I'm trying with this command:

df.with_columns(
    pl.when((pl.col('first_name').is_not_null()) & (pl.col('middle_name_or_initial').is_not_null()) & (pl.col('last_name').is_null()))
      .then(pl.col('first_name').alias('last_name')).otherwise(pl.col('last_name').alias('first_name')),
    pl.when((pl.col('first_name').is_not_null()) & (pl.col('middle_name_or_initial').is_not_null()) & (pl.col('last_name').is_null()))
      .then(pl.col('middle_name_or_initial').alias('first_name')).alias('middle_name_or_initial')
)

But it is not producing the expected output.


Solution

  • You can actually change the values of multiple columns within a single when/then/otherwise statement.

    The Algorithm

    name_cols = ["last_name", "first_name", "middle_name_or_initial"]
    (
        df.with_columns(
            pl.when(
                pl.col("first_name").is_not_null(),
                pl.col("middle_name_or_initial").is_not_null(),
                pl.col("last_name").is_null()
            )
            .then(pl.struct(
                last_name = "first_name",
                first_name = "middle_name_or_initial",
                middle_name_or_initial = None
            ))
            .otherwise(pl.struct(name_cols))
            .struct.field(name_cols)
        )
    )
    
    shape: (3, 3)
    ┌───────────┬────────────┬────────────────────────┐
    │ last_name ┆ first_name ┆ middle_name_or_initial │
    │ ---       ┆ ---        ┆ ---                    │
    │ str       ┆ str        ┆ str                    │
    ╞═══════════╪════════════╪════════════════════════╡
    │ a         ┆ aa         ┆ null                   │
    │ mallesh   ┆ b          ┆ bb                     │
    │ bhavik    ┆ c          ┆ cc                     │
    └───────────┴────────────┴────────────────────────┘
    

    How it works

    To change the values of multiple columns within a single when/then/otherwise statement, we can use Structs.
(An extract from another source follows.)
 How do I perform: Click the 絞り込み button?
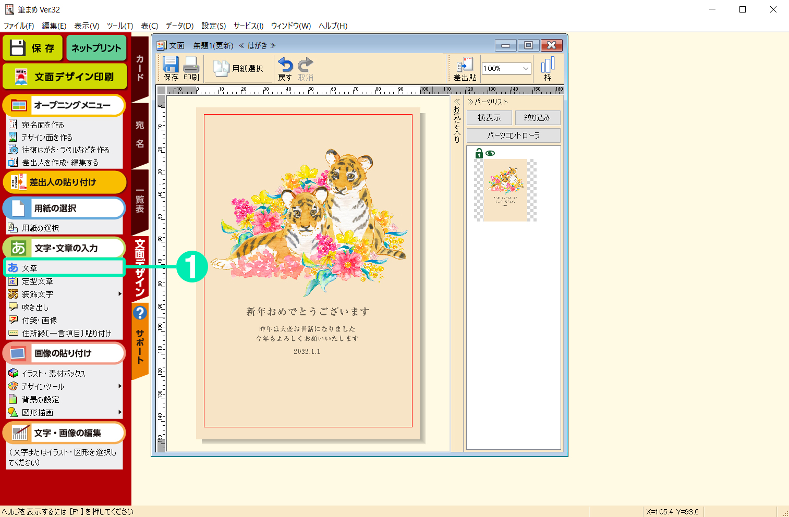tap(537, 118)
    We use pl.struct() to create a struct for each condition.

    df.select(
        then = pl.struct(
            last_name = "first_name",
            first_name = "middle_name_or_initial",
            middle_name_or_initial = None
        ),
        otherwise = pl.struct(name_cols)
    )
    
    shape: (3, 2)
    ┌─────────────────┬──────────────────────┐
    │ then            ┆ otherwise            │
    │ ---             ┆ ---                  │
    │ struct[3]       ┆ struct[3]            │
    ╞═════════════════╪══════════════════════╡
    │ {"a","aa",null} ┆ {null,"a","aa"}      │
    │ {"b","bb",null} ┆ {"mallesh","b","bb"} │
    │ {"c","cc",null} ┆ {"bhavik","c","cc"}  │
    └─────────────────┴──────────────────────┘
    

    .struct.field() is used to "unnest" the result and replace the original values.